● **WHAT THE EXERCISE ASKS**:
Lines from the one containing "Given: Click the grayed Stop icon" through the end of the data are to be returned exactly, and no others.

● **SOURCE INFORMATION**:
★ ★ ★ ★ ★
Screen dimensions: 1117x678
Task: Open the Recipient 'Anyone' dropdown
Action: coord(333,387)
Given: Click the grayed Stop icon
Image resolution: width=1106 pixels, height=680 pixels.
★ ★ ★ ★ ★
● **RESPONSE AREA**:
Given: Click the grayed Stop icon
Image resolution: width=1106 pixels, height=680 pixels.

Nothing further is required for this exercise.